PROBLEM DESCRIPTION:
Looking through the data, please report how many lines contain the string "computer", giving nothing but the number.

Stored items
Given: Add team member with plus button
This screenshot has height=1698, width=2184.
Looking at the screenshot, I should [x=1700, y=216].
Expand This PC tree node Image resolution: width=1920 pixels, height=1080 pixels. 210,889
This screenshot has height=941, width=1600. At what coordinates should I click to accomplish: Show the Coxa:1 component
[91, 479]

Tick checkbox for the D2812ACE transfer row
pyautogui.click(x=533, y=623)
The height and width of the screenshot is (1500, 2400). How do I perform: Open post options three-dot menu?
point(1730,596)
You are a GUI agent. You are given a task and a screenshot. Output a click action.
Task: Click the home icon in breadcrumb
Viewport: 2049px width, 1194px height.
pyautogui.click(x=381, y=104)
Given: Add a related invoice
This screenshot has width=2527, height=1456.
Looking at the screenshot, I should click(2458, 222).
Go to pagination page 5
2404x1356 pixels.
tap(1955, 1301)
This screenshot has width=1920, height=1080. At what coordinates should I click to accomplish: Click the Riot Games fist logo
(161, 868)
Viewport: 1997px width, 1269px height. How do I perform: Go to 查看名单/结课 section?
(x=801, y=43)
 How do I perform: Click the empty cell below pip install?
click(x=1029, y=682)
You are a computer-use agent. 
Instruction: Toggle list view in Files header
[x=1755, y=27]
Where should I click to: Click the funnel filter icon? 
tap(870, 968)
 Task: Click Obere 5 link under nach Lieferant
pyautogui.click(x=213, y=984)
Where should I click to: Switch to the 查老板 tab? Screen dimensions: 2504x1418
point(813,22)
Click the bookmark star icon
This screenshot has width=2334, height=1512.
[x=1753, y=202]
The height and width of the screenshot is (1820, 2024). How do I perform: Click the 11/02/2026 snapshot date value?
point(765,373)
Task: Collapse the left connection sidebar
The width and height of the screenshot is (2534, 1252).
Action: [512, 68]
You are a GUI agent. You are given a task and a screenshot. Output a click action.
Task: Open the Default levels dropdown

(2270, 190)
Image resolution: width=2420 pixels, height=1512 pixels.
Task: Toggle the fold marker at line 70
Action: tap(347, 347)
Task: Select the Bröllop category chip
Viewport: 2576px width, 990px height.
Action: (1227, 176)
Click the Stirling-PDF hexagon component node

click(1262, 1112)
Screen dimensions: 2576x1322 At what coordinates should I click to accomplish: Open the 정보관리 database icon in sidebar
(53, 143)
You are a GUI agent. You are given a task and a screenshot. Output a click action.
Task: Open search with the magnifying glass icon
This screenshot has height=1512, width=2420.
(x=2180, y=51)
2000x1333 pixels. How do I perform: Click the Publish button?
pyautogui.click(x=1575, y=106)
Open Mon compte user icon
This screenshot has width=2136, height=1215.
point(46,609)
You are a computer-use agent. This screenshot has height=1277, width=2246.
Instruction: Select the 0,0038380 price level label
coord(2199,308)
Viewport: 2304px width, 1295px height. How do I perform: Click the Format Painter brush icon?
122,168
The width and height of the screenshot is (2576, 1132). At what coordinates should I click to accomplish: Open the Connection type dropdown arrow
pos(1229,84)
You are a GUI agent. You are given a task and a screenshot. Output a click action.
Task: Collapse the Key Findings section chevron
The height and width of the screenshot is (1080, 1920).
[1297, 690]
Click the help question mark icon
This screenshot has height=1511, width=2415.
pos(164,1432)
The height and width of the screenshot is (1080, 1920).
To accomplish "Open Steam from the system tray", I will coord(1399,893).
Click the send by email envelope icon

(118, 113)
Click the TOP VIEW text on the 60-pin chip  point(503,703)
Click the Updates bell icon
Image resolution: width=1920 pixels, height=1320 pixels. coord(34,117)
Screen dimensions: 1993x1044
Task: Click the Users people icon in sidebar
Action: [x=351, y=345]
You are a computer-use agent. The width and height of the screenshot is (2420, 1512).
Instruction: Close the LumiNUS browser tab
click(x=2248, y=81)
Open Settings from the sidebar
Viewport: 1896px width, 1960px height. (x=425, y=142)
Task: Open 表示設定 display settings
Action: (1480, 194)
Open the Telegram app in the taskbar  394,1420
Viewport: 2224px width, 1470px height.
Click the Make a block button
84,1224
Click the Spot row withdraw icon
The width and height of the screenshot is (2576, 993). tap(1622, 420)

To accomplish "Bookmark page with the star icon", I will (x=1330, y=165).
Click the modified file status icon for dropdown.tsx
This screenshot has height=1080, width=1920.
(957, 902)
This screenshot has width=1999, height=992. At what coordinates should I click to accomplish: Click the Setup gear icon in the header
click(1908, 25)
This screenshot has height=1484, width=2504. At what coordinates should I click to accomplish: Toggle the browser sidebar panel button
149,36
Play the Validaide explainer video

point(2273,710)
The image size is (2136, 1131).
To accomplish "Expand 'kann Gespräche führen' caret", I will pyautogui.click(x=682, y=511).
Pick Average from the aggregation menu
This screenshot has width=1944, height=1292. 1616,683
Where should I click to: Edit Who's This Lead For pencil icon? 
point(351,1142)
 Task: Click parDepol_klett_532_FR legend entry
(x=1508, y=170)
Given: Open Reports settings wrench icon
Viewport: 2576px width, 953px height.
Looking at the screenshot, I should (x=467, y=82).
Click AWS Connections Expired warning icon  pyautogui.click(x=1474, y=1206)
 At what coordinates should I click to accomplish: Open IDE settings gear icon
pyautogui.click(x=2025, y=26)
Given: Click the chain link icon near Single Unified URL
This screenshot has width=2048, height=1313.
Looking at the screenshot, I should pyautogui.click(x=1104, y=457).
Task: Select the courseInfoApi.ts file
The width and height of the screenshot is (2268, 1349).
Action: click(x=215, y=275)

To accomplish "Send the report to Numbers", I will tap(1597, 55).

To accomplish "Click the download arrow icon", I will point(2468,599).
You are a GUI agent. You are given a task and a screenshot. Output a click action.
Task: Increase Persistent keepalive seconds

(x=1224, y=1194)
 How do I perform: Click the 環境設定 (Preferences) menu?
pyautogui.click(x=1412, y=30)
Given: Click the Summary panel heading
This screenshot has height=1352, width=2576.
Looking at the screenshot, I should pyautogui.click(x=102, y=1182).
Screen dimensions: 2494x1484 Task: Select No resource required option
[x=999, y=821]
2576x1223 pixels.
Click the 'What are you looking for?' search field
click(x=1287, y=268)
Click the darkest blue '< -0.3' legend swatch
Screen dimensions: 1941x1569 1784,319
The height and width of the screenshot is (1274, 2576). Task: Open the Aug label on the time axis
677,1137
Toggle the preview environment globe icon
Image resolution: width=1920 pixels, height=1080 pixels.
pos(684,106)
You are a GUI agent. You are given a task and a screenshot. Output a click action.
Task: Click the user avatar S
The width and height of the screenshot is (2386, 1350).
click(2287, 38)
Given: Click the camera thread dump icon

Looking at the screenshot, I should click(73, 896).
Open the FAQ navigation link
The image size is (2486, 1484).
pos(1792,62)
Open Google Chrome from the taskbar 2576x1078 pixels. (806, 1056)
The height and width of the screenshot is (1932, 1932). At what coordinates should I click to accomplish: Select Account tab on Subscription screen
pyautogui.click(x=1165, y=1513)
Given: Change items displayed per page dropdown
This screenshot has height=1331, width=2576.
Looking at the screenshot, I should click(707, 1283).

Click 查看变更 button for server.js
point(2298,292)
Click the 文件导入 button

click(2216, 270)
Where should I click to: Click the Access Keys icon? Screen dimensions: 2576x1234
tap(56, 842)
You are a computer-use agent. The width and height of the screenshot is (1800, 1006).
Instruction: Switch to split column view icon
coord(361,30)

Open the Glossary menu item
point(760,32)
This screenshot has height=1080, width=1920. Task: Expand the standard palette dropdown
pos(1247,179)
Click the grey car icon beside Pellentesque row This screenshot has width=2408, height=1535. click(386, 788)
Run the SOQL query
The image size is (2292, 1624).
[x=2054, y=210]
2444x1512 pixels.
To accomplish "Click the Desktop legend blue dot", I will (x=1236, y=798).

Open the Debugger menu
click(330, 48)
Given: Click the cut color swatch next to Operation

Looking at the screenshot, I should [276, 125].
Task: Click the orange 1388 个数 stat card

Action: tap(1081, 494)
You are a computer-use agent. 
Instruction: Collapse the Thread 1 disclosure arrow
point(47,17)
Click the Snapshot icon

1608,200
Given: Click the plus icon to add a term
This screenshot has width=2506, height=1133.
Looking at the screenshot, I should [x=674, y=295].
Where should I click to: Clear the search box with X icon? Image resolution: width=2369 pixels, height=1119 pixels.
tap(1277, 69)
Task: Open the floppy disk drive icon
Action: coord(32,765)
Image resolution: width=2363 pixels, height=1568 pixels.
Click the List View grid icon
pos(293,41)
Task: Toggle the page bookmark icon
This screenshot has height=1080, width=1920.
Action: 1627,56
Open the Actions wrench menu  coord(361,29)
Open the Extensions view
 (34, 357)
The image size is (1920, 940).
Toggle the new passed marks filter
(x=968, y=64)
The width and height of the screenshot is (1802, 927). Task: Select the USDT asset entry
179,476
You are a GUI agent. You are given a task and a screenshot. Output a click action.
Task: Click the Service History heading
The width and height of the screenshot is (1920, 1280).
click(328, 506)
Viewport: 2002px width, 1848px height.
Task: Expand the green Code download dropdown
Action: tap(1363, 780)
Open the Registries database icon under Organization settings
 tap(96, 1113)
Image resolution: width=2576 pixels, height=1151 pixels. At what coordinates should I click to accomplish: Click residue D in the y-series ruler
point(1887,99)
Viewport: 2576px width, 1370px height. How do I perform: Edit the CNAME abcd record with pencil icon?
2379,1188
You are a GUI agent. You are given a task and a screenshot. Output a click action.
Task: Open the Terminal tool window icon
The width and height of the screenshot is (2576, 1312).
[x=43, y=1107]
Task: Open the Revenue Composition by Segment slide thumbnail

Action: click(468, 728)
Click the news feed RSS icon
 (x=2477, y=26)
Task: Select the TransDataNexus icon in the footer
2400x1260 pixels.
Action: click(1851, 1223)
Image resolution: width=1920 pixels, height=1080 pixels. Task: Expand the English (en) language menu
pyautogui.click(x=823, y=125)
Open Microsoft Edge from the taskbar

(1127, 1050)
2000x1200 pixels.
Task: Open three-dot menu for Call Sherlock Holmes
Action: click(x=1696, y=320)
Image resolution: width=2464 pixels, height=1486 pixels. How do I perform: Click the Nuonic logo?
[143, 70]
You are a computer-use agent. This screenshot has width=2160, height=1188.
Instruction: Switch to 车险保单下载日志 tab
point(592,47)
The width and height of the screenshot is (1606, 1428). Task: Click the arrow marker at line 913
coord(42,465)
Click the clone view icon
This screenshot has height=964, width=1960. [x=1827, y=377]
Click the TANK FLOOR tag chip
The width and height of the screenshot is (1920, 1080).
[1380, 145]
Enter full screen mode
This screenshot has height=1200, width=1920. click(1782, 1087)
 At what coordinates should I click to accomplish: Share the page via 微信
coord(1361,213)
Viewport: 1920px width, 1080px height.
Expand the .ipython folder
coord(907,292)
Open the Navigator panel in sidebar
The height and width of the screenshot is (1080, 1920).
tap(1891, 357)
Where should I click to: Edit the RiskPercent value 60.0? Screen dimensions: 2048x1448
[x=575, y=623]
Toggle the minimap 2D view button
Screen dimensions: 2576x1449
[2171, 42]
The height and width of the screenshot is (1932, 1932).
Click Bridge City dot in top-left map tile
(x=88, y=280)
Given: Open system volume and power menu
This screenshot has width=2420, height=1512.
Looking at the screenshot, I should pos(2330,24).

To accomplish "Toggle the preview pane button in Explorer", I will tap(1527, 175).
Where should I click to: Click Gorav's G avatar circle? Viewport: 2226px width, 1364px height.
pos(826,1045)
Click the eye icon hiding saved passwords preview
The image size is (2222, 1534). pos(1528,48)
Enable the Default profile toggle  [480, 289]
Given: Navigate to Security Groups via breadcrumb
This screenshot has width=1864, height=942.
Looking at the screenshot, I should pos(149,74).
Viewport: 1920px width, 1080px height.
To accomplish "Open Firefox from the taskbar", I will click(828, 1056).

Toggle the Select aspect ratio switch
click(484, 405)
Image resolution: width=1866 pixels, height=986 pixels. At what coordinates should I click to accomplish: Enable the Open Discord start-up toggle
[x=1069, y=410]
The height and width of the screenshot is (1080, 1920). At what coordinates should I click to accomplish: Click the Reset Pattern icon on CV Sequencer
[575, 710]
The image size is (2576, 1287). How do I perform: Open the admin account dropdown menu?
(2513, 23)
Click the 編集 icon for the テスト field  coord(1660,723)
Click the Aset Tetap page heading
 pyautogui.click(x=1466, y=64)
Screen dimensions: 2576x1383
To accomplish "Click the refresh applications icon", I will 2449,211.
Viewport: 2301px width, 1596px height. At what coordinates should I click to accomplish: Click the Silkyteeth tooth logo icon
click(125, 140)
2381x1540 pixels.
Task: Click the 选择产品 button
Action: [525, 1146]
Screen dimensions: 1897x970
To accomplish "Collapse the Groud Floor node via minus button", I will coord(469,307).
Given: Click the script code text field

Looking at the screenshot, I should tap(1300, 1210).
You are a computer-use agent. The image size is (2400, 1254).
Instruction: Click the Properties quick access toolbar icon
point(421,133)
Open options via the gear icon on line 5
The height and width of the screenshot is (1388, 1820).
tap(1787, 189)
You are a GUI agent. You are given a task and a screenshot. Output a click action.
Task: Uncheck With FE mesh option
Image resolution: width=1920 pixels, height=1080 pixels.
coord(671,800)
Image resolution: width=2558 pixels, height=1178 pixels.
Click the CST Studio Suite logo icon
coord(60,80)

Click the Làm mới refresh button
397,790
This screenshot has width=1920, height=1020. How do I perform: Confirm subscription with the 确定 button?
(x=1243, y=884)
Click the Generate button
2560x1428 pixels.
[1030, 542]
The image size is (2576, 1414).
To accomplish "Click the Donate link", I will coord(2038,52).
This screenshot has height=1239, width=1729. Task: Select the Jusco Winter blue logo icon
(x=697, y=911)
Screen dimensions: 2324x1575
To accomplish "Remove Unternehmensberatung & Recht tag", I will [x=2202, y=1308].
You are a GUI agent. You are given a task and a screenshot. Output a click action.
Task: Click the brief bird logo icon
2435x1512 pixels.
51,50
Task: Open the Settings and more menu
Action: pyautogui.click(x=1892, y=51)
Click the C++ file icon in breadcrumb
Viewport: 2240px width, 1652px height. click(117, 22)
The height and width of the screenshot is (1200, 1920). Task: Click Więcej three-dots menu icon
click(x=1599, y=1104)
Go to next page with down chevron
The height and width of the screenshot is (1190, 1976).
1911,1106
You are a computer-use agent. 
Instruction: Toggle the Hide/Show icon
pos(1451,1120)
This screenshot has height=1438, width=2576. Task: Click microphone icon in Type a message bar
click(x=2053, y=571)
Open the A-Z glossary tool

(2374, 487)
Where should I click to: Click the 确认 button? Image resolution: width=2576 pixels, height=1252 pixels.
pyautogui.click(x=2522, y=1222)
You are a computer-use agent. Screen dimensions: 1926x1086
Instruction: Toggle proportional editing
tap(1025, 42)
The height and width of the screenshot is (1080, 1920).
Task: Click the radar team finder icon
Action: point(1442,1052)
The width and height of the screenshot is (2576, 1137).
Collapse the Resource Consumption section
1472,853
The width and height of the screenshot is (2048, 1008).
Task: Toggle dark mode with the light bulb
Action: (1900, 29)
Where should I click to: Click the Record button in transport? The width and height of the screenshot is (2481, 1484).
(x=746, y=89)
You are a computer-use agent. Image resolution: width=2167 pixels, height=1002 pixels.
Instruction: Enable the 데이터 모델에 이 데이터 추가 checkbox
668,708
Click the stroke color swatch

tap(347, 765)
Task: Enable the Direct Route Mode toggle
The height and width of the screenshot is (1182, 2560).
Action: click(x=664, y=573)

TASK RESPONSE:
10